Element and text position data
* * * * * * * * *

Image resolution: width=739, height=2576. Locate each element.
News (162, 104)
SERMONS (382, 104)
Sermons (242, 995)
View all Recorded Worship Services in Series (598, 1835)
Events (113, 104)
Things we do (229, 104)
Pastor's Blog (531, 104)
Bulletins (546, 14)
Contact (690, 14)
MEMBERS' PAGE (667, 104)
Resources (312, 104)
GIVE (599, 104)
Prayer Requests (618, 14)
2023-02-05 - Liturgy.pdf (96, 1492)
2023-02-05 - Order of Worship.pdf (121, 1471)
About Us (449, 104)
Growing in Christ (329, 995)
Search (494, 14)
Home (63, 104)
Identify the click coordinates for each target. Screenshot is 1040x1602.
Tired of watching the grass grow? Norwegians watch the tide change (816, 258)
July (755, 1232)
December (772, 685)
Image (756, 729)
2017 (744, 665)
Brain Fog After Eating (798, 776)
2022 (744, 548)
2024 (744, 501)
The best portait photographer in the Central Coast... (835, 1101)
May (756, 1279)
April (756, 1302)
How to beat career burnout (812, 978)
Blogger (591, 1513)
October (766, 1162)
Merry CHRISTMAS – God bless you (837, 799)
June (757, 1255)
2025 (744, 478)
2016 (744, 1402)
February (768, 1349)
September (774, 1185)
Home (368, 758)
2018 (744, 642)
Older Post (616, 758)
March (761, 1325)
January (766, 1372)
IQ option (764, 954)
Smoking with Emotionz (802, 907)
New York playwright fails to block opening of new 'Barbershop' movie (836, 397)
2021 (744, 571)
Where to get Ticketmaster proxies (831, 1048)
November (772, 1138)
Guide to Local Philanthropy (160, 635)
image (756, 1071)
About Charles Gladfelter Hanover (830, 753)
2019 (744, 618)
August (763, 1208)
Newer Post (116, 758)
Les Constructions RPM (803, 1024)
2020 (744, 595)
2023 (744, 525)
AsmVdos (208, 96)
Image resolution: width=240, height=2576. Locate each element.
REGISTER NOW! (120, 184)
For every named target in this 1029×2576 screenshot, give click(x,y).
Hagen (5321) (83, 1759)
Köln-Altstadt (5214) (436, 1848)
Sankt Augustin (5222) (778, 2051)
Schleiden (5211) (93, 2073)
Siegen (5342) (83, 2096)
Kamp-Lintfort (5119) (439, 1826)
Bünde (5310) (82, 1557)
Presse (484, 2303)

* * * * * * * * *

▸ Written task
Express every line of the entries above as a Markdown table with two columns, Row for the row number and Line for the line itself, and leave out any blank lines.

▸ Result of this exercise
| Row | Line |
|---|---|
| 1 | Image resolution: width=739, height=2576. Locate each element. |
| 2 | News (162, 104) |
| 3 | SERMONS (382, 104) |
| 4 | Sermons (242, 995) |
| 5 | View all Recorded Worship Services in Series (598, 1835) |
| 6 | Events (113, 104) |
| 7 | Things we do (229, 104) |
| 8 | Pastor's Blog (531, 104) |
| 9 | Bulletins (546, 14) |
| 10 | Contact (690, 14) |
| 11 | MEMBERS' PAGE (667, 104) |
| 12 | Resources (312, 104) |
| 13 | GIVE (599, 104) |
| 14 | Prayer Requests (618, 14) |
| 15 | 2023-02-05 - Liturgy.pdf (96, 1492) |
| 16 | 2023-02-05 - Order of Worship.pdf (121, 1471) |
| 17 | About Us (449, 104) |
| 18 | Growing in Christ (329, 995) |
| 19 | Search (494, 14) |
| 20 | Home (63, 104) |
| 21 | Identify the click coordinates for each target. Screenshot is 1040x1602. |
| 22 | Tired of watching the grass grow? Norwegians watch the tide change (816, 258) |
| 23 | July (755, 1232) |
| 24 | December (772, 685) |
| 25 | Image (756, 729) |
| 26 | 2017 (744, 665) |
| 27 | Brain Fog After Eating (798, 776) |
| 28 | 2022 (744, 548) |
| 29 | 2024 (744, 501) |
| 30 | The best portait photographer in the Central Coast... (835, 1101) |
| 31 | May (756, 1279) |
| 32 | April (756, 1302) |
| 33 | How to beat career burnout (812, 978) |
| 34 | Blogger (591, 1513) |
| 35 | October (766, 1162) |
| 36 | Merry CHRISTMAS – God bless you (837, 799) |
| 37 | June (757, 1255) |
| 38 | 2025 (744, 478) |
| 39 | 2016 (744, 1402) |
| 40 | February (768, 1349) |
| 41 | September (774, 1185) |
| 42 | Home (368, 758) |
| 43 | 2018 (744, 642) |
| 44 | Older Post (616, 758) |
| 45 | March (761, 1325) |
| 46 | January (766, 1372) |
| 47 | IQ option (764, 954) |
| 48 | Smoking with Emotionz (802, 907) |
| 49 | New York playwright fails to block opening of new 'Barbershop' movie (836, 397) |
| 50 | 2021 (744, 571) |
| 51 | Where to get Ticketmaster proxies (831, 1048) |
| 52 | November (772, 1138) |
| 53 | Guide to Local Philanthropy (160, 635) |
| 54 | image (756, 1071) |
| 55 | About Charles Gladfelter Hanover (830, 753) |
| 56 | 2019 (744, 618) |
| 57 | August (763, 1208) |
| 58 | Newer Post (116, 758) |
| 59 | Les Constructions RPM (803, 1024) |
| 60 | 2020 (744, 595) |
| 61 | 2023 (744, 525) |
| 62 | AsmVdos (208, 96) |
| 63 | Image resolution: width=240, height=2576. Locate each element. |
| 64 | REGISTER NOW! (120, 184) |
| 65 | For every named target in this 1029×2576 screenshot, give click(x,y). |
| 66 | Hagen (5321) (83, 1759) |
| 67 | Köln-Altstadt (5214) (436, 1848) |
| 68 | Sankt Augustin (5222) (778, 2051) |
| 69 | Schleiden (5211) (93, 2073) |
| 70 | Siegen (5342) (83, 2096) |
| 71 | Kamp-Lintfort (5119) (439, 1826) |
| 72 | Bünde (5310) (82, 1557) |
| 73 | Presse (484, 2303) |